Professional Techniques for a Basic Italian Dinner
Good cooking-the kind that merits oohs and aahs-is the result of lots of practice and the right techniques (although I bet many of our Cook'n subscribers just came to earth with this kind of talent). Now that cooler weather is upon us (meaning more time for kitchen pursuits), how about talking about a few techniques that can take a basic Italian dinner from "ho hum" to "holy cow!"? Meatballs and garlic bread, specifically.
Let's start with meatballs. These jewels can add stunning pizzazz to any marinara dish. Meatballs contribute heartiness, create a pretty presentation, and pack an interesting flavor and texture into one dish. And the goal is always moist, light meatballs.

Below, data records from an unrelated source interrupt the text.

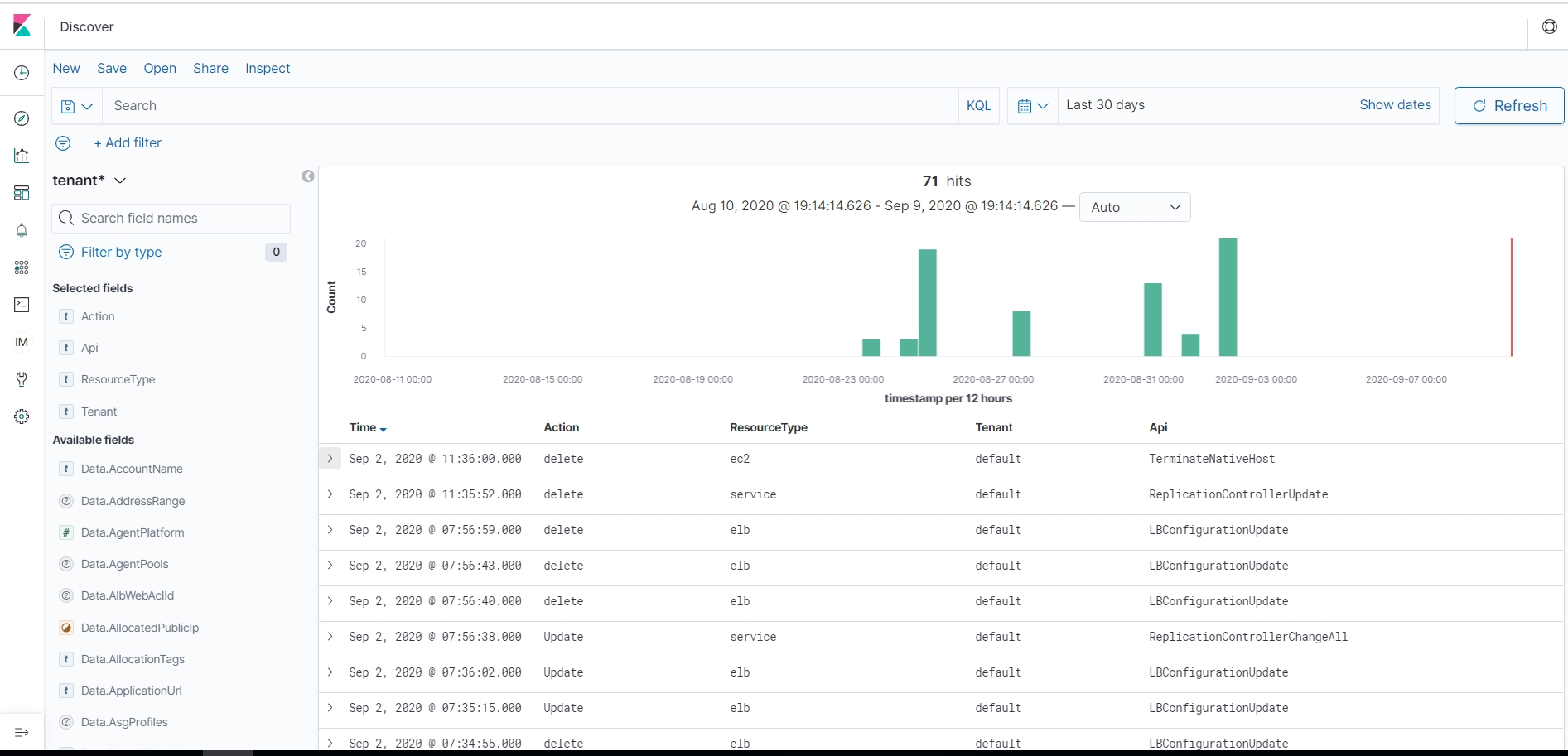Viewport: 1568px width, 756px height.
Task: Open Dev Tools console icon in sidebar
Action: 22,305
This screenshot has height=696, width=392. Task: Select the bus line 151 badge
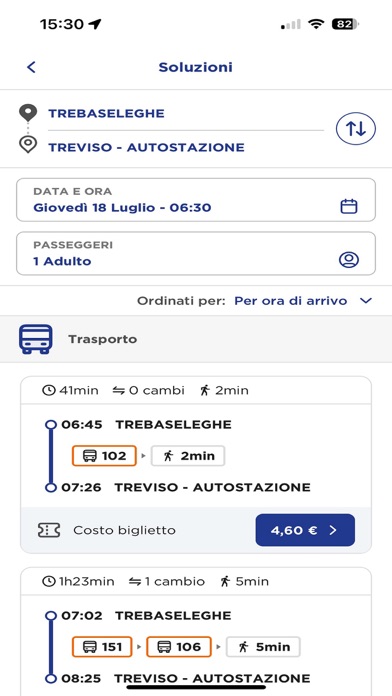pos(102,647)
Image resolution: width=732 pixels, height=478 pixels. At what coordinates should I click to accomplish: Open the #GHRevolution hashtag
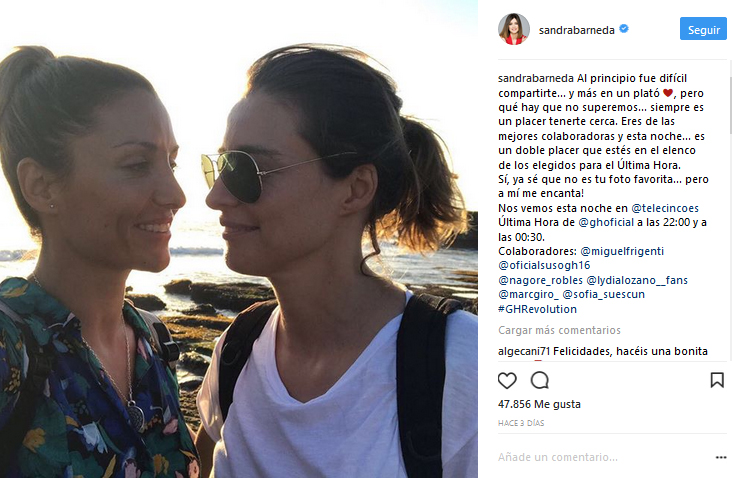(x=537, y=309)
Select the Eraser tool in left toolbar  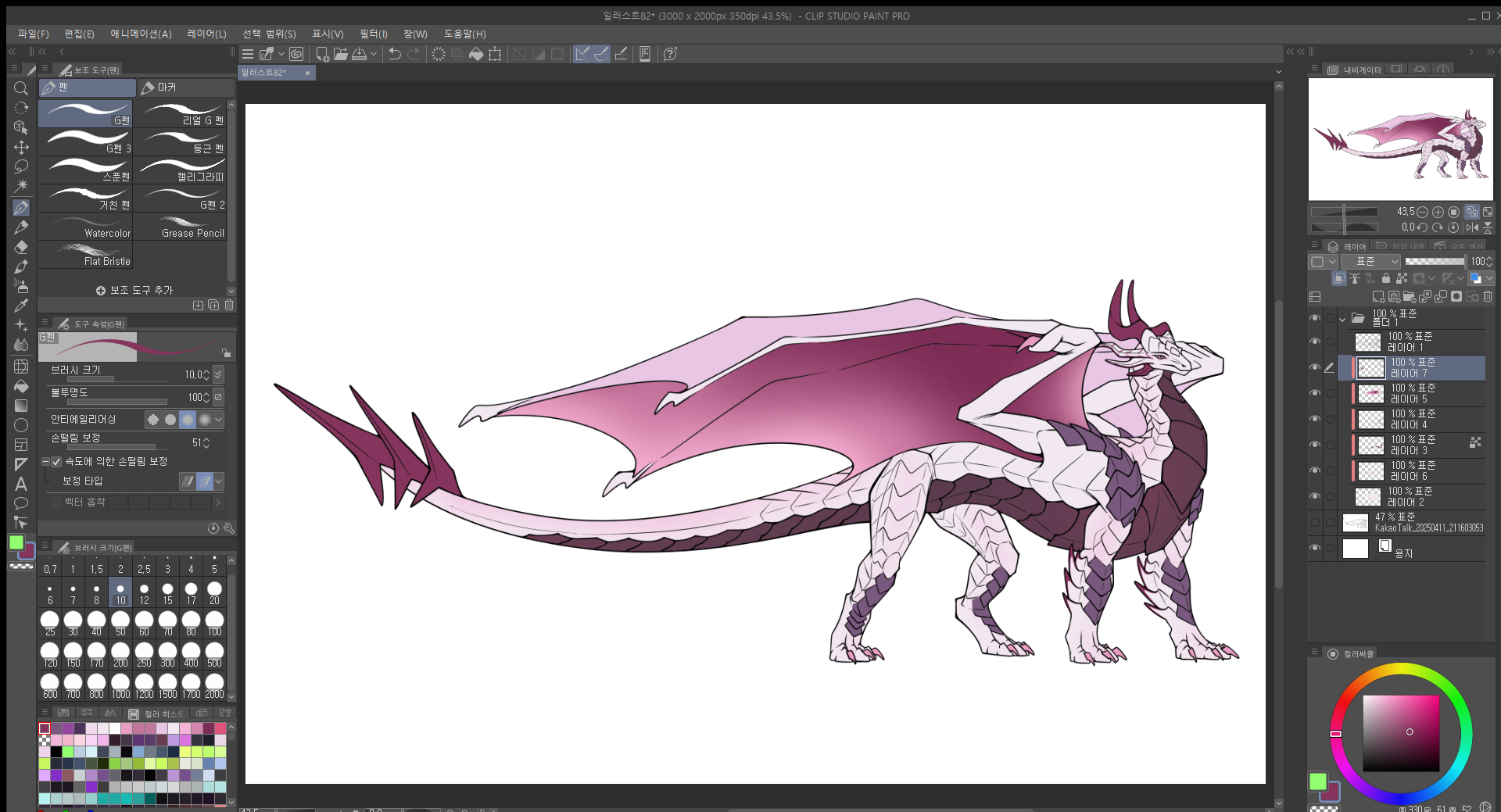pos(21,247)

Meatballs are more than hamburgers with seasonings and a round shape. Unlike hamburgers, which are best cooked rare or medium-rare, meatballs are cooked until well-done. But this usually leads to them turning into dry, tough golf-balls. Can you relate?
So here's what I've learned about meatball making (mostly thanks to trial and error and some tutoring from America's Test Kitchen experts):
· White bread soaked in buttermilk is the best binder for meatballs; it gives them a creamy texture and an appealing tang.
- An egg yolk keeps meatballs most and light.
- A mixture of ground beef and ground pork tastes best.
· Pan-frying browns the exterior of the meatballs while keeping the interior moist.
· Building the tomato sauce on top of the browned bits left in the pan after frying the meatballs makes for a heartier, more robust-tasting sauce.
And speaking of pan-frying the meatballs, here's what the folks at America's Test Kitchen say about this: "We found that meatballs taste best when browned evenly on all sides. Their round shape makes this a challenge, though. Our solution is to brown the two broader sides of the meatballs first and then use tongs to stand the meatballs on their sides so they can finish browning. If necessary, lean the meatballs up against one another as they brown. A little time consuming, but well worth the effort."
And speaking of sauce, let's not overlook its importance as a meatball partner. Meatballs need a thick, smooth sauce-the kind produced by canned crushed tomatoes. Sauces made with whole or diced tomatoes turn out too chunky and more liquidy; they don't meld with the meatballs well and tend to make them soggy. So remember, its canned crushed tomatoes for this dish.
Next, the garlic bread. Here's what America's Test Kitchen taught me:
· Use toasted garlic; toasting whole garlic cloves will tame their harshness.
And dry-toasting garlic is the best technique for toasting garlic. Here's how: Place unpeeled garlic cloves in a dry skillet over medium heat. Move them around as they heat through, allowing them to toast. Shake the pan occasionally, until the skins are golden brown, about 8 minutes. Be careful not to let them burn-burnt garlic is nasty and has no recovery.
When the cloves are cool enough to handle, skin and mince them. 9 to 10 fat garlic cloves should yield approximately 3 tablespoons of minced garlic.
· Use softened butter rather than melted butter (6 tablespoons for 1 loaf of bread)
· Adding a bit of Parmesan cheese creates depth and complexity of flavor (2 to 3 tablespoons works well for 1 loaf of bread)
· Use a football-shaped loaf of Italian bread; slice it lengthwise, then leave the bread unwrapped as it bakes to achieve the crispiest crust.
· Mix softened butter, minced garlic and cheese together and spread mixture onto both loaf halves.
· Toast buttered halves, buttered side up, on a rimmed baking sheet for 5 to 10 minutes.
There you go-a few techniques that when practiced will take a basic Italian dinner to new heights. And while we never want to get obsessive about our cooking, finding and using the best techniques never hurts.